Анну Иоанновну будто молотком по голове ударили этими словами — герцогиня от растерянности только рот открыла, а вот закрыть забыла. Петр Алексеевич надавил ей пальцем на челюсть — по-родственному так сказать. И боль вернула ей способность рассуждать.
— Так он же старый, ничего не сможет, — промямлила женщина, щеки накрыл багрянец — стало неимоверно стыдно от того, что ее цинично подкладывают под единственного оставшегося из Кетлеров. А еще осознание того, что за «вступлением в супружеские права» будут наблюдать.

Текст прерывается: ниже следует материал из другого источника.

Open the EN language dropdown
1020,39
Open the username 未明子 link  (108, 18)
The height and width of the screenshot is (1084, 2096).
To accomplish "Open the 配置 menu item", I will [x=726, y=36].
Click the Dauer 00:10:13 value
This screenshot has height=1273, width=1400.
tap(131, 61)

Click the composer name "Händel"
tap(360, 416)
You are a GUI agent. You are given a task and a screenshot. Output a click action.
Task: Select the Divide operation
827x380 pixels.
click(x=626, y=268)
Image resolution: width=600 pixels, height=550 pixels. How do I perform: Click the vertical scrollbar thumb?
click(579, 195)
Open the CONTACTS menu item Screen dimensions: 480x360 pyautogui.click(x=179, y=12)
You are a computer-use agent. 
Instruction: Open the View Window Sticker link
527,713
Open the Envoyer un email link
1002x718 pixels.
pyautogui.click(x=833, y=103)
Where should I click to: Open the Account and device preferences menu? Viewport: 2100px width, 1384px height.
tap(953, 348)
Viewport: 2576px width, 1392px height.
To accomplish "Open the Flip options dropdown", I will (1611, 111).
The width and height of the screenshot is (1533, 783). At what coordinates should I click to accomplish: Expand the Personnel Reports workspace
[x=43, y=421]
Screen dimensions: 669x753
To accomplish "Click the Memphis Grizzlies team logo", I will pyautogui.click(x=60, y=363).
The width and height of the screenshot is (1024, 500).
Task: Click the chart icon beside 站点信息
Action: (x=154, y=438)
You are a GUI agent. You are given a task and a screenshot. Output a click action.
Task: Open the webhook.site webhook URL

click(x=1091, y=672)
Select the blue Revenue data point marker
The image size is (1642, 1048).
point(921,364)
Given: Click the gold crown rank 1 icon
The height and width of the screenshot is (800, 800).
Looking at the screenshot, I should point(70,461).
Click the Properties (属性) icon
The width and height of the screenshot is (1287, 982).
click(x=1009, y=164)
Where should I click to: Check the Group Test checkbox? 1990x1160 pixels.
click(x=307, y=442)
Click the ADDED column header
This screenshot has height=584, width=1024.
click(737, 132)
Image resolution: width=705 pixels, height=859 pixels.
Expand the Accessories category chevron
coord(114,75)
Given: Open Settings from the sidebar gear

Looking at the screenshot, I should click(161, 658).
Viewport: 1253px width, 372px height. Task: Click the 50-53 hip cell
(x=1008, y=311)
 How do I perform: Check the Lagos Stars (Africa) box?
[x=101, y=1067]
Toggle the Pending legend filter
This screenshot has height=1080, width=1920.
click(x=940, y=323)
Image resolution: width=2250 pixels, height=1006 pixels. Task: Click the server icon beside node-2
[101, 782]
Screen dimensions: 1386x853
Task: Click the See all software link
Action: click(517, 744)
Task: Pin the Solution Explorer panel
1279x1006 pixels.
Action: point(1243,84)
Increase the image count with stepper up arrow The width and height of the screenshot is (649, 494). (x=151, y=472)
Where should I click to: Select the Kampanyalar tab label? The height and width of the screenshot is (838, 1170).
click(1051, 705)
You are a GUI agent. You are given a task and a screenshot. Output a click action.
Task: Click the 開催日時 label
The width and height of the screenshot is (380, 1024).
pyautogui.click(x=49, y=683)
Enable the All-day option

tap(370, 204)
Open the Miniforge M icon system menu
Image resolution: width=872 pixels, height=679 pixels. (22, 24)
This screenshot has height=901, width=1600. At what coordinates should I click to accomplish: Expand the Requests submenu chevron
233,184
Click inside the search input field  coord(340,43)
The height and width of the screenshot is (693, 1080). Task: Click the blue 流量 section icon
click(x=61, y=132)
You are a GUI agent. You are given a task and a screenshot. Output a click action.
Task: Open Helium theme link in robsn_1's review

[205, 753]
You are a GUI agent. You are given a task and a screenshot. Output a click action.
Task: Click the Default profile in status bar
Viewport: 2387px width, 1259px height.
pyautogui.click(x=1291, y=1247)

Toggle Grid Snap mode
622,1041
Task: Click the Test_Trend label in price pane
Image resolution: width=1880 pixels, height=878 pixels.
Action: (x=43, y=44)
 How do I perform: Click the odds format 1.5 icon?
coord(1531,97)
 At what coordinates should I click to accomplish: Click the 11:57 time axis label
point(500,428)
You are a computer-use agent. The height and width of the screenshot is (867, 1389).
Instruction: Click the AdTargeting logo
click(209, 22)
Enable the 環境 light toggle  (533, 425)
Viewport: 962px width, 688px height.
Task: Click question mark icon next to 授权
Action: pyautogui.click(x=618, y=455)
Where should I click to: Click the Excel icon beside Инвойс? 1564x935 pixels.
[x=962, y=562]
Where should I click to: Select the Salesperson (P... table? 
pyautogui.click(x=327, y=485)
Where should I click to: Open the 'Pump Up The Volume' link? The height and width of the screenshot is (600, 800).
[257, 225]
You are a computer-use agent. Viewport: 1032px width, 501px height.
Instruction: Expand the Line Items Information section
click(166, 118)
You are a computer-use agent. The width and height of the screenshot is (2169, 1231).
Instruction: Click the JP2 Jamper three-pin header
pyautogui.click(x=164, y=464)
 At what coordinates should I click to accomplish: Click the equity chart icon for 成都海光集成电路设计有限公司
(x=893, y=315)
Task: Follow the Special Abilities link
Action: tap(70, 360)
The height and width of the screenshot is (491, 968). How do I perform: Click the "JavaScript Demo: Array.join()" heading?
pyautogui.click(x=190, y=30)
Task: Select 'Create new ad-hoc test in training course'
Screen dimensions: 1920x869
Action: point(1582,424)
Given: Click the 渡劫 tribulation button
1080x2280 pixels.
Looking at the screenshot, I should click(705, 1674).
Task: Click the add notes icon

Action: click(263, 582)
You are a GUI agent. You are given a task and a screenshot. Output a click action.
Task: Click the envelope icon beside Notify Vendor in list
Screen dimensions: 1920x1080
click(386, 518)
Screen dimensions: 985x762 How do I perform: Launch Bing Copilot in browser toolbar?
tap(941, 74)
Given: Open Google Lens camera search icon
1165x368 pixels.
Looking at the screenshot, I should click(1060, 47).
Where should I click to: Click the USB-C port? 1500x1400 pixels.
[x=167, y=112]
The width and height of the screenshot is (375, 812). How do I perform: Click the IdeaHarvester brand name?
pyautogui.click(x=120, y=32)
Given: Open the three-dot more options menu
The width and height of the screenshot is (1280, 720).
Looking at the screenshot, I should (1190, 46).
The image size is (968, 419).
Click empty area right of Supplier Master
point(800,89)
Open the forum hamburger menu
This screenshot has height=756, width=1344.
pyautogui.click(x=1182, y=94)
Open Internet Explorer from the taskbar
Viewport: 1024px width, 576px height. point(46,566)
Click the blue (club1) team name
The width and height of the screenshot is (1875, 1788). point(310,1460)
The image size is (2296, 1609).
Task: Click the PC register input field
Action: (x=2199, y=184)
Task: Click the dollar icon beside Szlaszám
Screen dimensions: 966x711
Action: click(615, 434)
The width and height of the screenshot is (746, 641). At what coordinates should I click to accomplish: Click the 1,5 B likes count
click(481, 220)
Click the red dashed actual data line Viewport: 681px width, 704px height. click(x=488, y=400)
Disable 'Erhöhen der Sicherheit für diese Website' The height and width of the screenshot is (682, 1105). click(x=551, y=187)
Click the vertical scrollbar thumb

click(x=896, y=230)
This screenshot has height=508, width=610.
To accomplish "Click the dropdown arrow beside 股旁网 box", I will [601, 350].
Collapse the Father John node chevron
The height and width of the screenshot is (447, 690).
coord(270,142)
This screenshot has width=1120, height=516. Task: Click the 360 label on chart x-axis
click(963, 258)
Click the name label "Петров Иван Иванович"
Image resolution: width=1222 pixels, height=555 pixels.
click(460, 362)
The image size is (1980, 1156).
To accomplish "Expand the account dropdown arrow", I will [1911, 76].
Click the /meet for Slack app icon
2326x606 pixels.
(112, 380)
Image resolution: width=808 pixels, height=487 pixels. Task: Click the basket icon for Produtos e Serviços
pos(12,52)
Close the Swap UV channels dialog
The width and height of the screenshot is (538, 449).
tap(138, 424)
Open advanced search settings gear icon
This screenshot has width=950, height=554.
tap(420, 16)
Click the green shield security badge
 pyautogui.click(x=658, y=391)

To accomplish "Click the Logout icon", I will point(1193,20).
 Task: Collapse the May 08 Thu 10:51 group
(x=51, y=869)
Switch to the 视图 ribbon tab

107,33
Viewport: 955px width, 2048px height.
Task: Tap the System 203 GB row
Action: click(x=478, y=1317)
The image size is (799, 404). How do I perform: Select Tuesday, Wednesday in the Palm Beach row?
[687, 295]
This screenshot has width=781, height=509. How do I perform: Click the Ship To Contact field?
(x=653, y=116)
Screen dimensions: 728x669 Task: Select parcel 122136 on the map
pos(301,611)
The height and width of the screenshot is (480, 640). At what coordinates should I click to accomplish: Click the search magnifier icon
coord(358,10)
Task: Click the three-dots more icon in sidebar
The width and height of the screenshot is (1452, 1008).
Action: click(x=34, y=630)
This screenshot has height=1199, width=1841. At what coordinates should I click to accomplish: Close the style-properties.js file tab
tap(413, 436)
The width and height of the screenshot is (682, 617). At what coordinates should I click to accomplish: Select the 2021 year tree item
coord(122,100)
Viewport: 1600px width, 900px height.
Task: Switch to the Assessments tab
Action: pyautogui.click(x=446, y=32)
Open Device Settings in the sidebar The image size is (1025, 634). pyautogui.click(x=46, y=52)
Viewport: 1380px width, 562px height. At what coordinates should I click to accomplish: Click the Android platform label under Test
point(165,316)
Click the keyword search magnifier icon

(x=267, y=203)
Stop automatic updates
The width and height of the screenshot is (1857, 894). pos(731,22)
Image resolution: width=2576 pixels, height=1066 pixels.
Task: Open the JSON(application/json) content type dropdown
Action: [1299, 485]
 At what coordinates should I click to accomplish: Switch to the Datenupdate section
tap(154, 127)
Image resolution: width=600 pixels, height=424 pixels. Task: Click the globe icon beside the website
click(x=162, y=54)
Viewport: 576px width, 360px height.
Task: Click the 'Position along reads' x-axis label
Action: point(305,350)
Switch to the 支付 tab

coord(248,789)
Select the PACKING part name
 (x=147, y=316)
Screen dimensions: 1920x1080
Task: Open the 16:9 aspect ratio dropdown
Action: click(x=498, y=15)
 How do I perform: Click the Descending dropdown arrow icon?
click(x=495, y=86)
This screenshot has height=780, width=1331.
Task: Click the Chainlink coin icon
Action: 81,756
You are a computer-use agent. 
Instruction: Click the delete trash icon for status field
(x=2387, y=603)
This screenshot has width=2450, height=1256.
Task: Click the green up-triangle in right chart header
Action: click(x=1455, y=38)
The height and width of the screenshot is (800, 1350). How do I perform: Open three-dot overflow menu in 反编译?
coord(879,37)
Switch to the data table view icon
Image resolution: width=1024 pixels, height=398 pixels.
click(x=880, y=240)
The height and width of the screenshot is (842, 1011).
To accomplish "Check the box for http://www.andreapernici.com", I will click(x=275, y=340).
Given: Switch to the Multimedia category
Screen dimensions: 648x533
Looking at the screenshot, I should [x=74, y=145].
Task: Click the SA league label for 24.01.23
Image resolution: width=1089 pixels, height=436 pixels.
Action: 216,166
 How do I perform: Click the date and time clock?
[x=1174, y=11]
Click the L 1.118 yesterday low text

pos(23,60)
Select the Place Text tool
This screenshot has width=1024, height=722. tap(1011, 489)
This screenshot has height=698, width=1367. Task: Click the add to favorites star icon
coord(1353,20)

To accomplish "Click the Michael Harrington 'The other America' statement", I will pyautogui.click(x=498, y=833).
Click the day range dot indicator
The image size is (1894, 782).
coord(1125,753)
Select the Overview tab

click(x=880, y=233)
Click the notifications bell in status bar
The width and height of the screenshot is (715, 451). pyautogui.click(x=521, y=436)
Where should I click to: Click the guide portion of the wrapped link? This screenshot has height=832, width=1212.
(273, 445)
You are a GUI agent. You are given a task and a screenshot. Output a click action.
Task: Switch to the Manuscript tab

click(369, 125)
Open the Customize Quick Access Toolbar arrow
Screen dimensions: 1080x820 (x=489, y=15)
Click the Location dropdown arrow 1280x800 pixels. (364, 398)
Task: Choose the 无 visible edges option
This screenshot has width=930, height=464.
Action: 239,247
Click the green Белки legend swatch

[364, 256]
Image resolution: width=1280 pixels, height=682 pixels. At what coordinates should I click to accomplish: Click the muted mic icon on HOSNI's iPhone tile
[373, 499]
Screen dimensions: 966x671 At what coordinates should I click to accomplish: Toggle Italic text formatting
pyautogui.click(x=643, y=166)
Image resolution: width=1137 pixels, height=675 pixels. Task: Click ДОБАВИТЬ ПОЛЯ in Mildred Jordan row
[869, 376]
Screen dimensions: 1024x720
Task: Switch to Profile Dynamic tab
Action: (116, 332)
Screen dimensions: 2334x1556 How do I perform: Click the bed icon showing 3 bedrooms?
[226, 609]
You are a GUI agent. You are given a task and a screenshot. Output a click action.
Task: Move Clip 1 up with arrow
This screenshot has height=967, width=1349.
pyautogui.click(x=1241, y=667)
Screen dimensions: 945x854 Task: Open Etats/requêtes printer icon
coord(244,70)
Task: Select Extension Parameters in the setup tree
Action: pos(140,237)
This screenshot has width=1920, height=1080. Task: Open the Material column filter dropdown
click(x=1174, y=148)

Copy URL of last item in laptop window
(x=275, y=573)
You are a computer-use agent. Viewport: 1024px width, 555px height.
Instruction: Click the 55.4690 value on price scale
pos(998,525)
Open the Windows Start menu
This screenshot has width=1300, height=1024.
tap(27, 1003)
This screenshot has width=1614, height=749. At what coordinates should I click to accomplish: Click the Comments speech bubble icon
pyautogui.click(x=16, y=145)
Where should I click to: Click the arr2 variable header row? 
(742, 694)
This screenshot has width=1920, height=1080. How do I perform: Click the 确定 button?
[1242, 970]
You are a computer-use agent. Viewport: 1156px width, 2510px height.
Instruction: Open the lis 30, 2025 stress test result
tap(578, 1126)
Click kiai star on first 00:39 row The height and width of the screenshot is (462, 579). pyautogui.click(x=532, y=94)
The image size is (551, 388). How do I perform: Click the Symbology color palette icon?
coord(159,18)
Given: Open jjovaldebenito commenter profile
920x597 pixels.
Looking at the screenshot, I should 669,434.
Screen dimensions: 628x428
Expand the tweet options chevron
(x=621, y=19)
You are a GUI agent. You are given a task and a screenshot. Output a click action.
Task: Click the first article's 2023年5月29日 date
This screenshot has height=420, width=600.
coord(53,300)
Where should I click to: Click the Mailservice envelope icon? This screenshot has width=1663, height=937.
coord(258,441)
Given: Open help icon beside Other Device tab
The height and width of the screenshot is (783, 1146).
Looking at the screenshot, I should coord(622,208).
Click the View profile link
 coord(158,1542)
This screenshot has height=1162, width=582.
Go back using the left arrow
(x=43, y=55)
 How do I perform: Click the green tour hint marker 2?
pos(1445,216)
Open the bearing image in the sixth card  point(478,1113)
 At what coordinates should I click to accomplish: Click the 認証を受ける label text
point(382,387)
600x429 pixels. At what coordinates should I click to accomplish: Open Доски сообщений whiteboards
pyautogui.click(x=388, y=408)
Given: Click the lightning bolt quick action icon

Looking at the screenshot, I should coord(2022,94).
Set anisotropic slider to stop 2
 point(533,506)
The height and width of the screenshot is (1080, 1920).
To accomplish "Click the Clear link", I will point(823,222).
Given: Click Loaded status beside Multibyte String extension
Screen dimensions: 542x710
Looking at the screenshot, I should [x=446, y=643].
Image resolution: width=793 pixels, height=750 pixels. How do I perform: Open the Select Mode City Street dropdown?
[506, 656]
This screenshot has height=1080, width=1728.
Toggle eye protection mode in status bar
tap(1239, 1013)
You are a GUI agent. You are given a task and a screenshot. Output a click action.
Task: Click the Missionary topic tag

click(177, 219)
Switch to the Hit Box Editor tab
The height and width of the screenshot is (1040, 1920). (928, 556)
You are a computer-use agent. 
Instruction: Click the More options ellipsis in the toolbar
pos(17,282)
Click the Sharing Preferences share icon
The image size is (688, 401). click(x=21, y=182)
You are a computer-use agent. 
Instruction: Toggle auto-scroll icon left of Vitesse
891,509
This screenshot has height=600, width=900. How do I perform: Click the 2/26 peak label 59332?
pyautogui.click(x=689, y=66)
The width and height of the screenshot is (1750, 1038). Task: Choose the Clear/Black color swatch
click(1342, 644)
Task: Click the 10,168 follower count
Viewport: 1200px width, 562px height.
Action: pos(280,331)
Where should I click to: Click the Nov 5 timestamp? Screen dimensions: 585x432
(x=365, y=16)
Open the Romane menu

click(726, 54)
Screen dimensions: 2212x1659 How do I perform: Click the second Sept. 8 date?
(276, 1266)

Стыд-то какой невыносимый, как на вещь смотрят.
— Снадобья есть, как молодой петушок будет, — фыркнул Петр презрительно, к племяннице он относился с нескрываемым пренебрежением, а теперь после смерти Катерины, единственной ее покровительницы, даром что простая чухонка, вообще не скрывал своего пренебрежения. А что старый муж «супружеский долг» долг выполнять будет при свидетелях, прикрытый тонкой тканью балдахина, неважно, все можно принести в жертву ради государственных интересов. О чем он ей тут же с нескрываемым цинизмом и поведал, встопорщил свои кошачьи усы:
— У стариков семя дурное, дите можешь и не зачать. Так что с камергером своим Эрнстом Бироном потрудитесь на славу — ради интересов державных. Хотя этот вестфалец к французским дюкам примазывается, уж больно имя у него неродовитое — фон Бюрен. А ежели и он не сможет, то выберешь одного из моих гвардейцев, что рожей на парсуну Кетлеров похож. Трое таковых имеется, подходящие вроде.
Анна чувствовала, как от невыносимого стыда «горят» у нее щеки, но встретившись с глазами с «дядюшкой», омертвела. Какое может быть роптание, если на нее так взирает сама смерть!
— Курляндия будет моей — ландтаг как изгнал Фердинанда, так и принял его обратно, стоило Алешке о том дворянам сказать, да стрельцами здание окружить. Враз свои хвосты поджали, а теперь вообще дрожат — мои полки Инфлянсткое воеводство занимают. То моя исконная вотчина, наследие Ливонского ордена, что поляки себе захапали. Кончилось их время — Фердинанд мне вассальную присягу даст, как и ты, а потом и дочку твою пристрою, али сына, если родишь. А ежели праздной останешься, то будешь к животу тряпки подвязывать, будто понесла, потом подушку, а там и «разродишься», хи-хи. Данилыча твоим «чревооберегателем» поставлю, да на уединенной мызе спрячем на время «родов». Нужно так, Анна, не противься!